Last year, Ten executive Daniel Monaghan did little to play down the potential cost of the show before bidding had even started, telling TV Tonight: “You’d have to be mad not to be looking at it, but it’s very, very expensive.”
Some in the industry believe Monaghan’s comments last year eroded Ten’s bargaining power when The Masked Singer’s owner, Korea’s MBC Entertainment, sought expressions of interest in Australia.
At the time bids were being made earlier this year, Ten really needed a hit after a tough period in the first quarter of 2019 when on some nights it endured single figure ratings.
But Ten sources claim they offered only “a little bit more” for the rights to The Masked Singer than the beaten underbidders at Seven and Nine.
Molan versus Johns
Nine executives were annoyed last week that headlines leading up to last night’s NRL grand final had little to do with the sport’s showpiece game.
They instead focused on the alleged feud between Nine’s rugby league anchor Erin Molan and one of the game’s immortals, Andrew “Joey” Johns.
For Diary, what made the matter even more curious was that Molan and the man who broke the story eight days ago, Phil “Buzz” Rothfield, sports editor-at-large of The Daily Telegraph, have always enjoyed a close professional relationship.
Molan and Buzz are co-panelists on 2GB’s weekend rugby league show, The Continuous Call Team, having appeared on the show together less than 24 hours before Rothfield’s story appeared.
Rothfield frequently and generously talks up Molan’s achievements in his weekly Sunday Telegraph column — so initial murmurings out of Willoughby last week that the story was an anti-Nine hatchet job were well wide of the posts.
Meanwhile, both Molan and Johns made significant on-air contributions to Nine’s marathon grand final coverage yesterday — but at selectively separate points of the telecast.
Kochie capers
There was lots of media speculation last week that David Koch had signed a one-year contract extension to stay at Sunrise until the end of next year.
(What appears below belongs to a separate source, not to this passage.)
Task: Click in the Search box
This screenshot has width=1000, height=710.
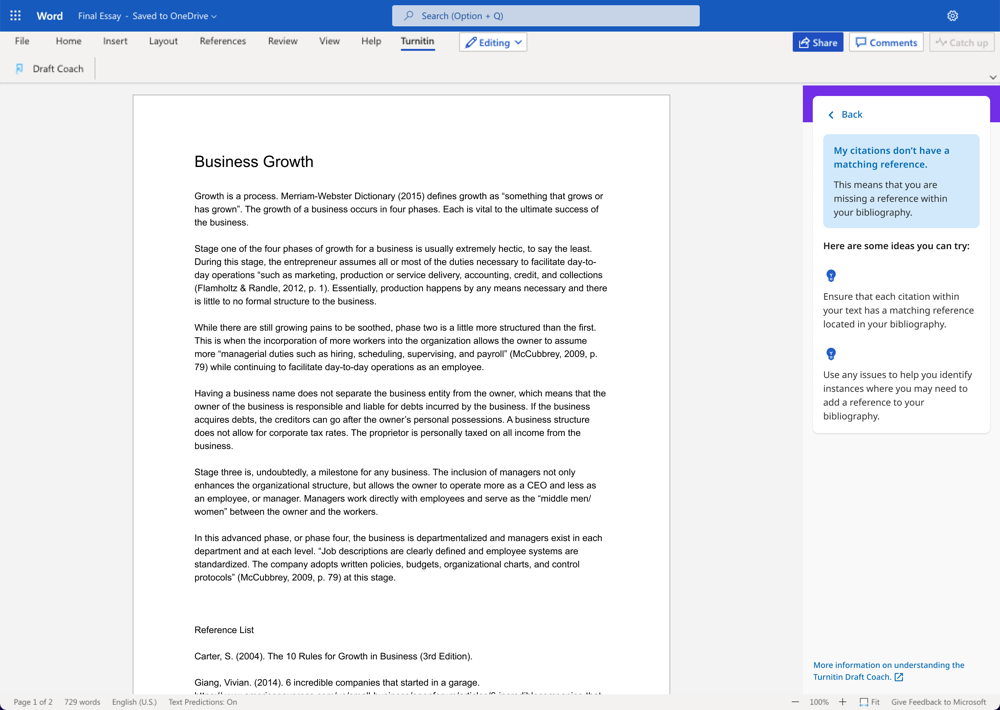Action: [545, 16]
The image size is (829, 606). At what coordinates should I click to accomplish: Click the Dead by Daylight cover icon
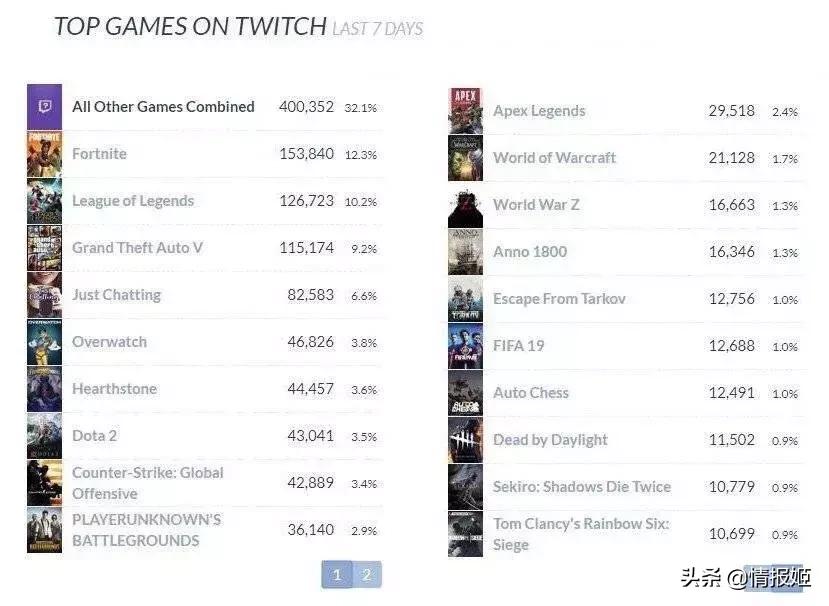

That talk is wrong, Koch tells Diary. As reported by your correspondent a year ago, Koch had already signed a two-year deal back then that already kept him in the Sunrise hosting chair until the end of 2020.
That’s not to say that Koch isn’t interested in a further contract extension into the future and, frankly, it would be a shock if Seven’s new boss James Warburton didn’t give him one.
One statistic says it all: Sunrise hasn’t lost a single ratings day against its Nine breakfast rival Today nationally in 2019.
Koch hints to Diary he remains open to staying at Brekky Central beyond 2020.
“I still love what I do, and I love working with the Sunrise team. But naturally, any extension is based on continued enthusiasm from viewers and bosses to me, as it is from me to them,” he said.
Karl’s role reversal
There was a time when one of Ben Fordham’s highest-profile roles was keeping the hosting chair warm on Nine’s Today show when Karl Stefanovic jetted off to holiday on James Packer’s boat.
But what a difference a year or two makes. In a sharp role reversal, it is Stefanovic who has been keeping Fordham’s 2GB radio drive show chair warm for the last fortnight during the birth of Marigold “Goldie” Fordham, the third child of Fordham and his newsreader wife Jodie Speers.
Stefanovic today returns to being Nine’s highest-paid reserve.
Meanwhile, Fordham comes back to his 2GB drive show, with news his show will also be broadcast into Brisbane’s Macquarie Media’s station 4BC, for the first time today, replacing Mark Braybrook’s drive program.
The move means virtually 2GB’s entire weekday line-up, from Alan Jones in the morning onwards, is now also being beamed into Brisbane, as Macquarie saves on talent costs.
Meanwhile, radio bosses are hoping for more bargain-priced Stefanovic seat-warming gigs at 2GB, given Nine is on the brink of gaining full ownership of Macquarie after its takeover bid.